### Dataset entries:
--------
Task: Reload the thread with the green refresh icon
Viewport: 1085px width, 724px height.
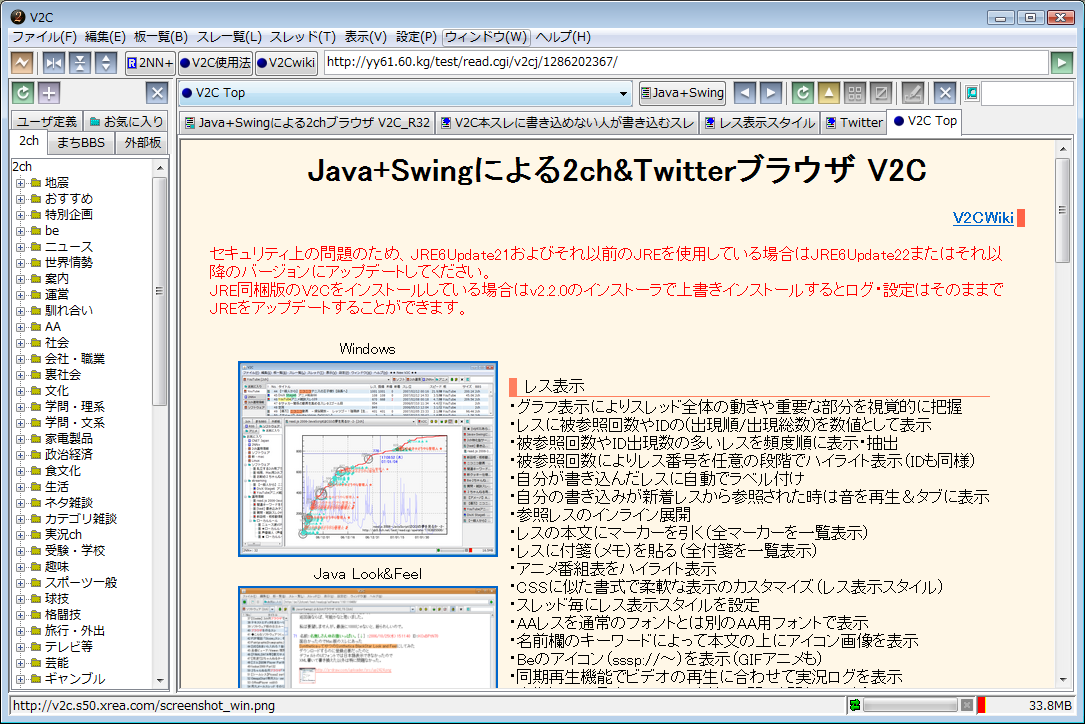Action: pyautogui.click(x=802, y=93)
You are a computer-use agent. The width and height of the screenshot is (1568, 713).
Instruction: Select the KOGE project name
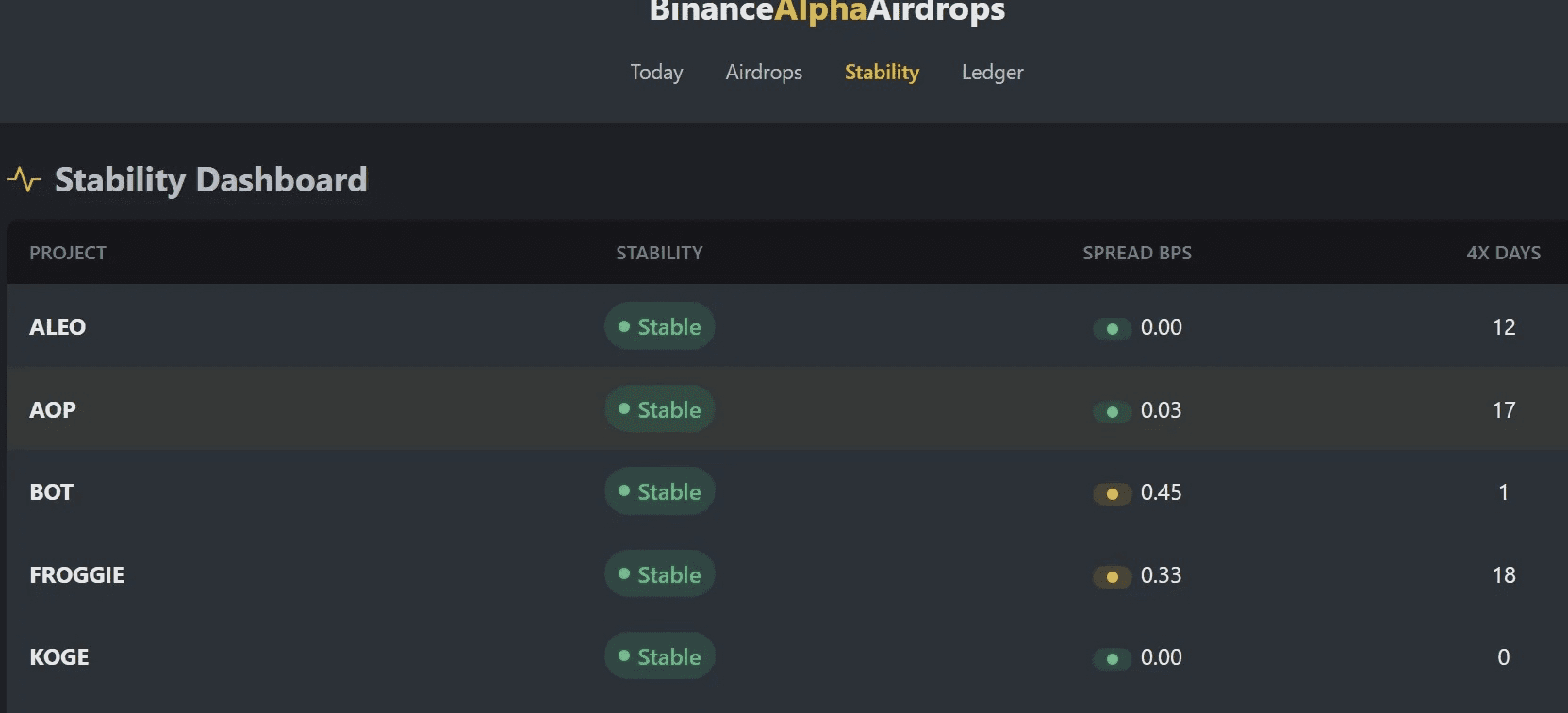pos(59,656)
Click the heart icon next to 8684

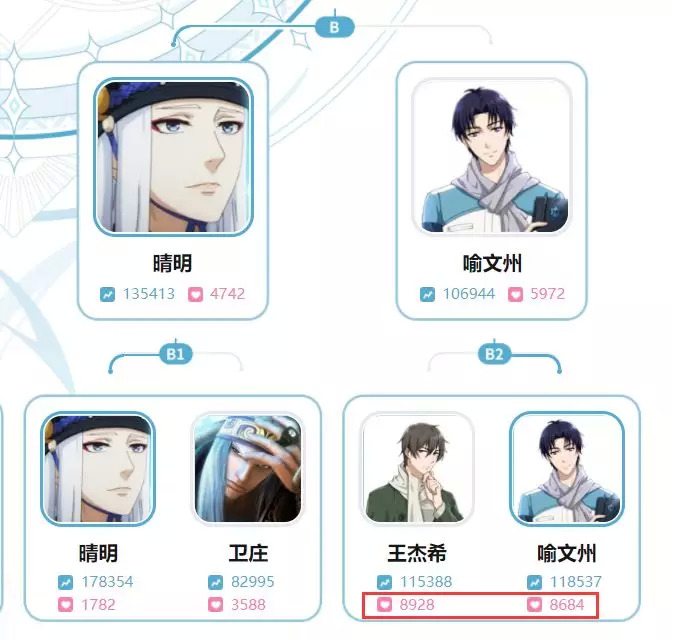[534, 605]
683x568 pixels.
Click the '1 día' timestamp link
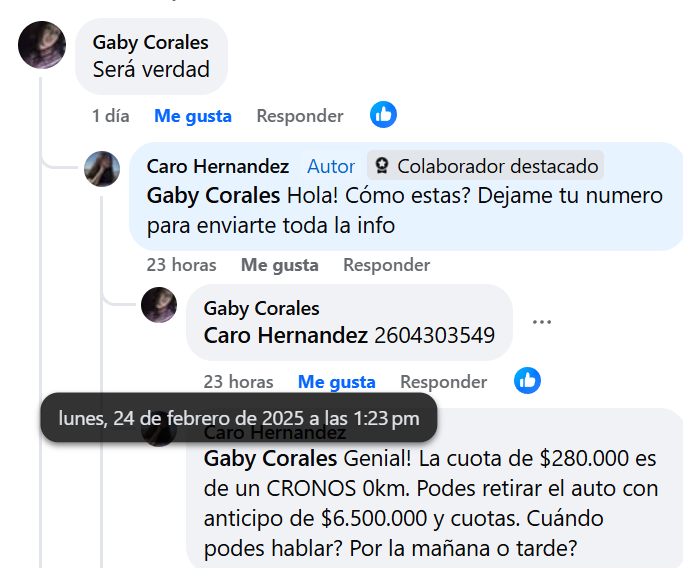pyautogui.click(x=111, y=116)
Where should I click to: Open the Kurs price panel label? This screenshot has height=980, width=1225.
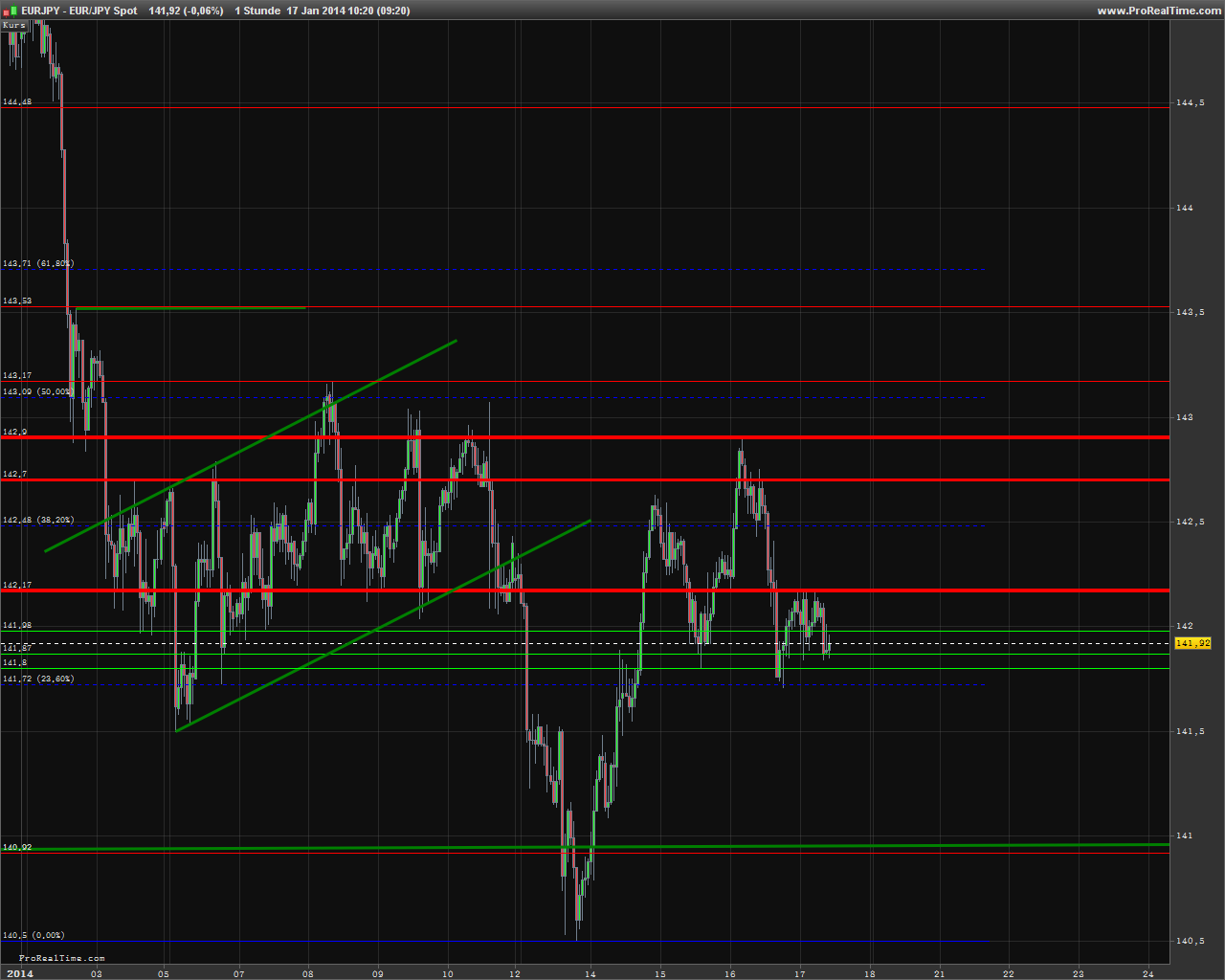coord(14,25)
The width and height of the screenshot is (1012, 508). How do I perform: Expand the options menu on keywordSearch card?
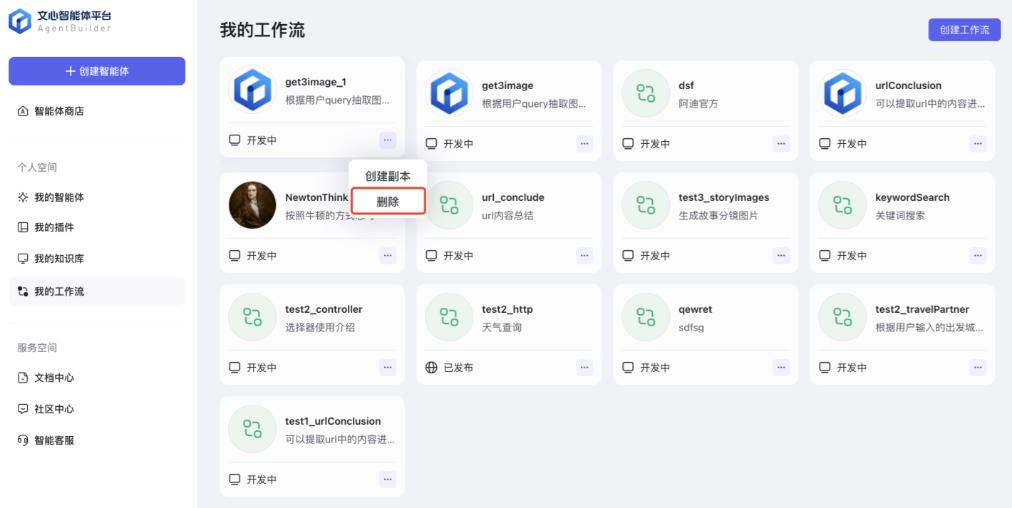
--------
### Task requirements:
Your answer must be the exact lines from the one containing "Where should I" through the last line of the records above, with both included and no pictures.

### Your response:
Where should I click to: Open the Kurs price panel label? This screenshot has height=980, width=1225.
coord(14,25)
The width and height of the screenshot is (1012, 508). How do I perform: Expand the options menu on keywordSearch card?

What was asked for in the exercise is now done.